Un día, a las seis de la tarde, un hombre que había bajado al centro del pueblo regresaba a su casa en las afueras de Otavalo, a un lado del camino que iba hacia Quito. Cuando llegó, se dispuso sentarse a la mesa a comer con su esposa e hijos, pero antes de hacerlo, vio la necesidad de vigilar el ganado que estaba en el terreno.
Cuando salió, divisó a una mujer vieja, con cabello muy largo que se escondía entre el maizal. Se le acercó, lentamente, pero no logró alcanzarla, porque comenzó a correr tan rápido que, en menos de lo que canta un gallo, había cruzado el terreno y salido a la calle. Él la siguió como embrujado. Mientras más rápido caminaba la mujer, él parecía ir más despacio; ahora le llevaba mucha ventaja y era difícil darle alcance.
Sin saber cómo, llegó hasta el río El Tejar, lugar donde la gente no iba a esas horas porque era peligroso. La mujer se detuvo y se sentó sobre una gran piedra. Momento en que el hombre, que caminaba como un pato, aprovechó para pedir auxilio. Gritó con fuerza, una y otra vez, pero nadie parecía escucharlo. Recordó que cerca de allí estaba abierta una cantina, donde los aficionados a la bebida se divertían todas las tardes y noches. Como pudo, llegó al lugar y les contó a todos sobre la extraña mujer que había dejado en el río. Los hombres le dijeron que debía tratarse de una chificha que rondaba por el pueblo y que ya era tiempo de apresarla, porque estaba muy suelta.

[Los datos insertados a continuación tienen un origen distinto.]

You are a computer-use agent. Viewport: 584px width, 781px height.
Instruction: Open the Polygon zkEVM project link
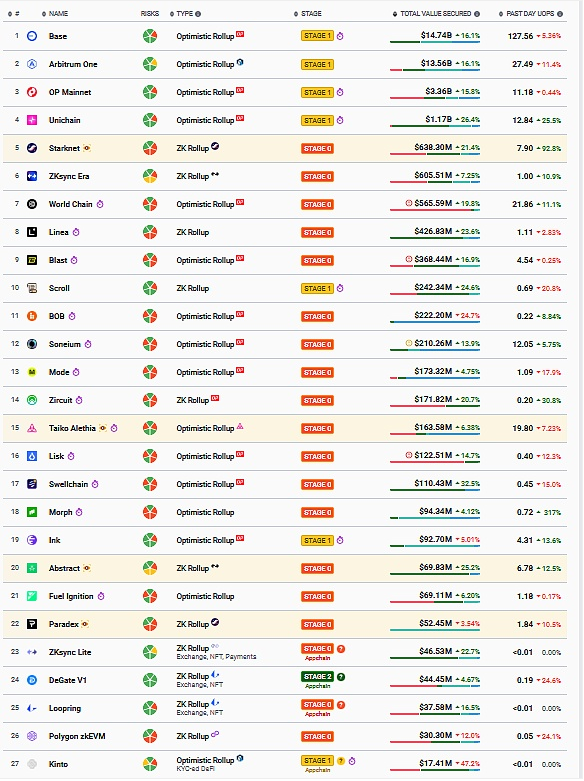pyautogui.click(x=77, y=736)
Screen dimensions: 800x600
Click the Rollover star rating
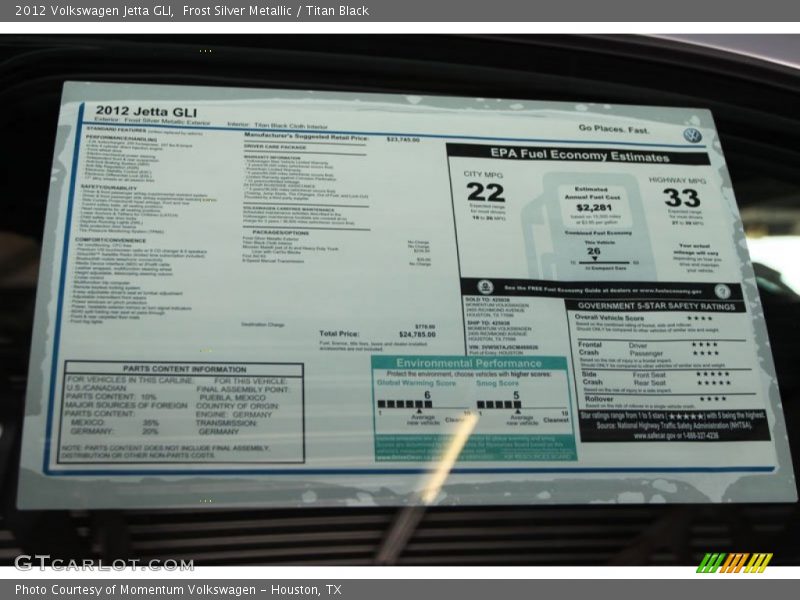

Salieron de la cantina y cuando llegaron al río, vieron que la mujer seguía sentada sobre la piedra. Se lanzaron sobre ella, pero como estaban tan ebrios, no pudieron sujetarla mucho y la Chificha empezó a gritar, más bien a chillar: eran graznidos largos como los de un cuervo. La mujer entonces, por arte de magia, desapareció. El lugar se volvió más oscuro, el viento comenzó a soplar fuerte y una ligera llovizna sobrevino.
El peligro había pasado y el hombre se dio cuenta de que caminaba normalmente. Asustado, pero más tranquilo, tomó el camino más corto para regresar a su casa. Los borrachos hicieron lo mismo: abrazados, para no caerse, volvieron a la cantina a seguir bebiendo.